• **WHAT THE EXERCISE ASKS**:
Retype the line in which "Go to previous article in list toolbar" appears, then every line after it until the records end. Leave out the pictures.
------------------------
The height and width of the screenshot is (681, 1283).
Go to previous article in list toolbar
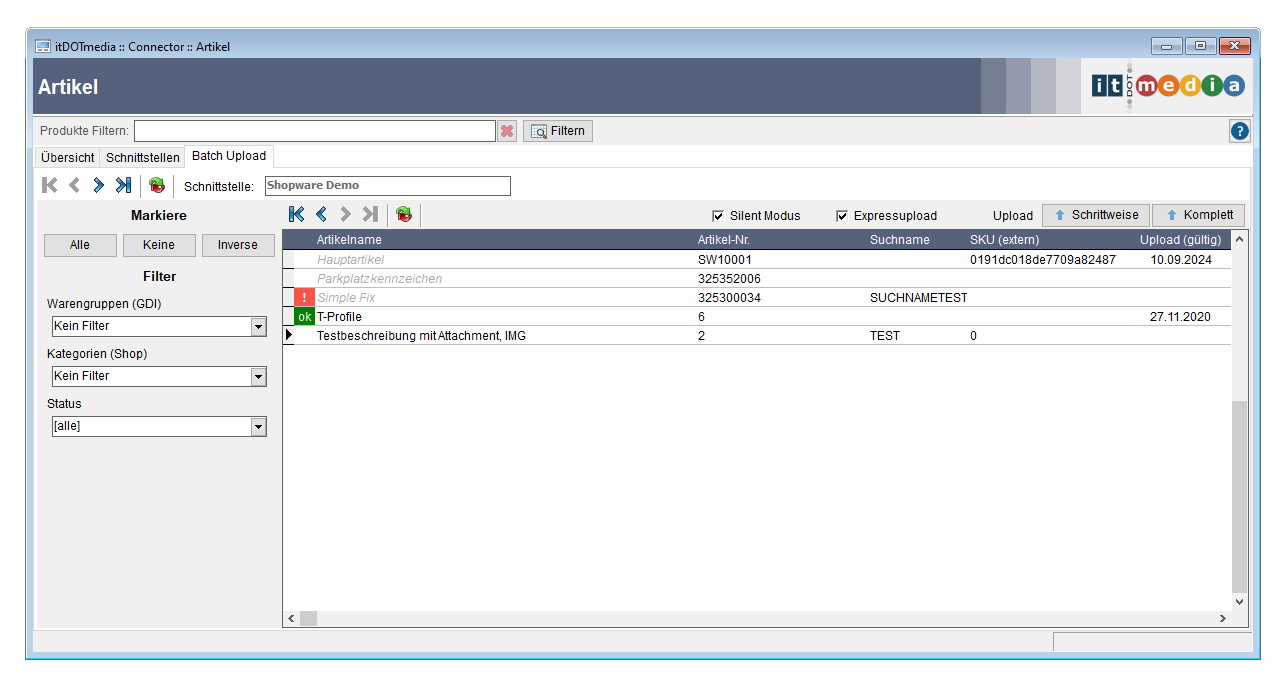[x=321, y=214]
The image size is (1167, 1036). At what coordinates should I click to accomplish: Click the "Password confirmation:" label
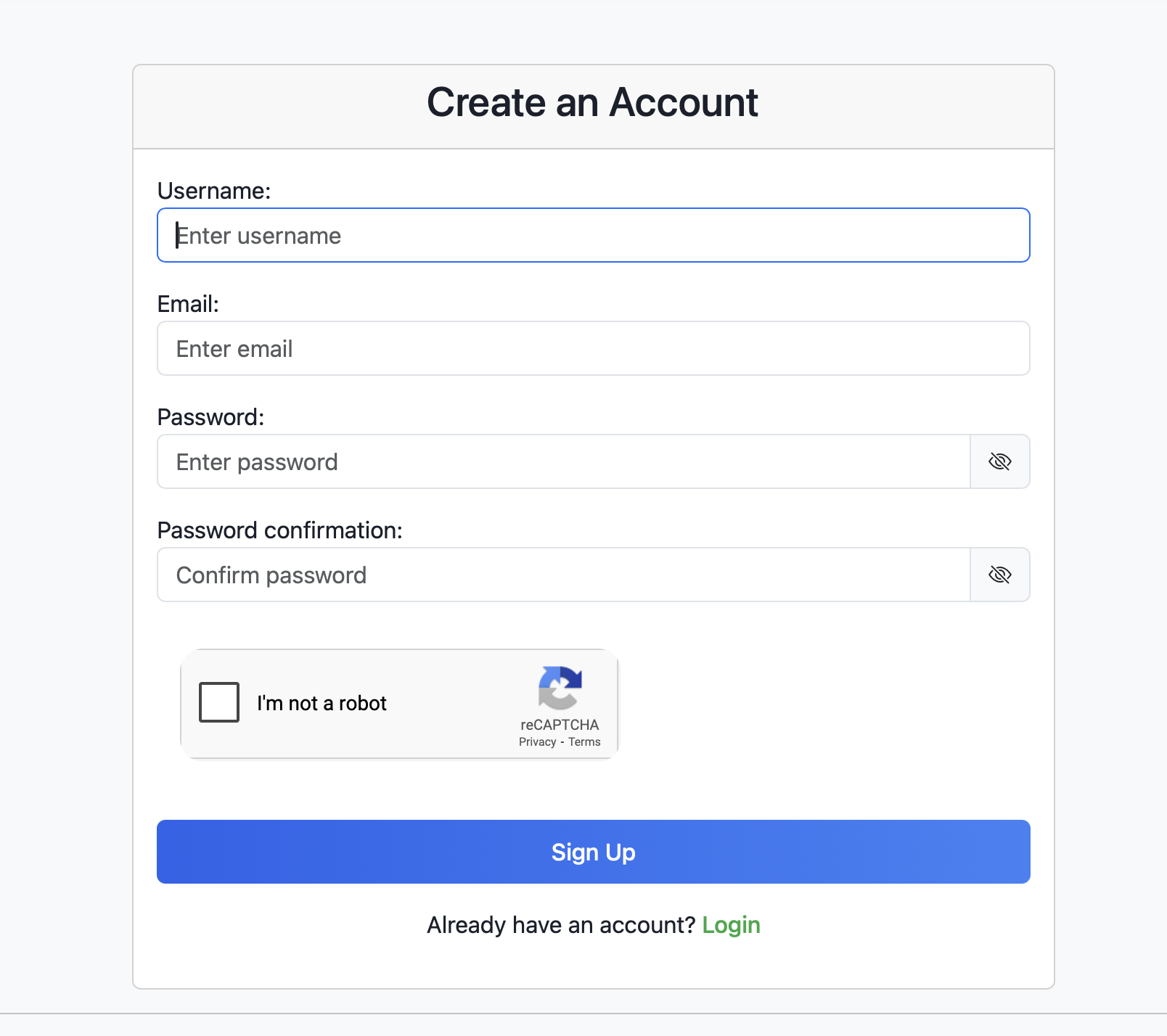(279, 530)
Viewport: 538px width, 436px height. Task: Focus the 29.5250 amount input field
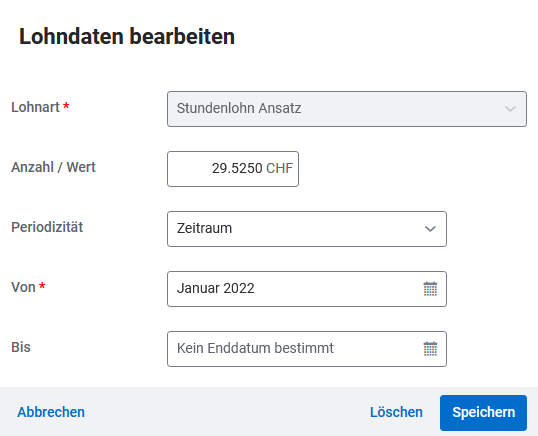(233, 169)
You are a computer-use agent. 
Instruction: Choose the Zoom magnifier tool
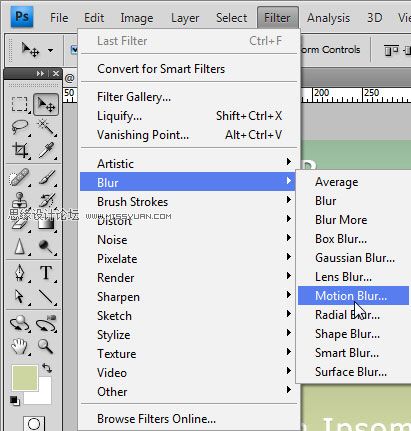point(46,346)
------------------------
• **YOUR RESPONSE**:
Go to previous article in list toolbar
[x=321, y=214]
The image size is (1167, 1036). At what coordinates should I click to accomplish: Click the "Password confirmation:" label
(279, 530)
Viewport: 538px width, 436px height. Task: Focus the 29.5250 amount input field
(233, 169)
You are a computer-use agent. 
Instruction: Choose the Zoom magnifier tool
point(46,346)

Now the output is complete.